Unlucky - but not dishonest - entrepreneurs must be able to have their debt deleted after a maximum of three years. 

If a bankruptcy restriction order has been issued against the management of a bankrupt company, the period of the bankruptcy restriction order cannot exceed the debt rescheduling period.


The member states must ensure that the courts, other authorities and persons working with restructuring, insolvency, etc. are further trained and specialised. 

Appointment, supervision and payment of restructuring administrators and trustees must take place in accordance with clear and transparent national rules.


The Bankruptcy Act's rules on restructuring, which came into force on 1 April 2011, partly fulfil the draft's requirements. But the Danish rules do not fulfil the requirements on the following:

  • Initiation of restructuring proceedings provides that the debtor is insolvent.
  • In Denmark, a restructuring administrator and a restructuring accountant are always appointed.
  • Initiation of restructuring proceedings automatically implies that all pursuit of individuals ceases.
  • The bankruptcy court must always approve a restructuring proposal, which has been adopted by the creditors.
  • Distribution of the creditors into classes is not known in Danish law; in Denmark, all creditors with the same claims are placed side by side.
  • In Denmark, debtors with unpaid debt after a bankruptcy may obtain debt rescheduling after only three years as opposed to five years in relation to ordinary debt rescheduling.

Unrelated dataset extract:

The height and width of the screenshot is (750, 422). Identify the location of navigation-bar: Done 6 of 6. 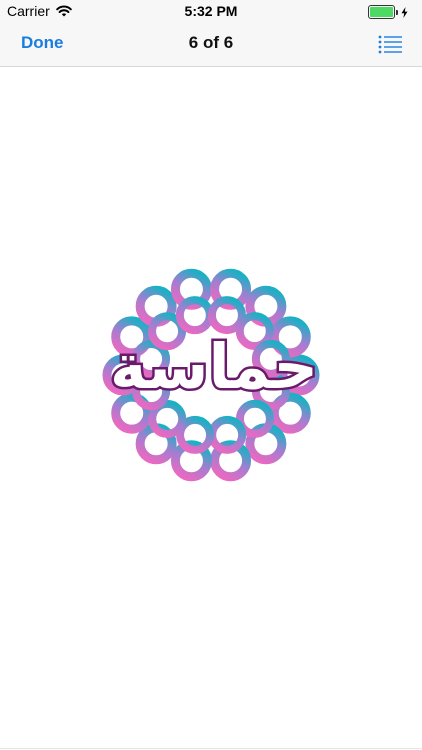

Sometimes, a bankruptcy restriction order may not expire until after debt rescheduling has been notified. But the draft provides the opportunity that a debtor which has been in bad faith and/or dishonest will not be granted debt rescheduling. This will typically be in the event of a bankruptcy restriction order.

As regards the enhancing of the efficiency of national bankruptcy procedures, the present regulation in Denmark very much fulfils the draft's requirements.


The Commission has started the negotiations with the European Council and the European Parliament concerning the adoption of the directive. This will be a lengthy process, and the directive is not expected adopted until in three years at the earliest.


If the directive is adopted as proposed, there will be quite wide limits as to each member state's implementation and consequently, there may be a risk that the rules of each member state will not achieve the desired uniformity.

The Commission seems to assume that all companies should be restructured instead of being wound up in connection with a bankruptcy. In our opinion, this is not necessarily the case. Many companies are not viable and should therefore be wound up. The very wide limits, which the Commission would like debtors to get to prepare a proposal to the creditors, may therefore result in a number of attempts being initiated to try saving companies which cannot or should not be saved. Also, when there is no requirement for the appointment of a restructuring administrator, there is no impartial person to tell the debtor that the situation is hopeless.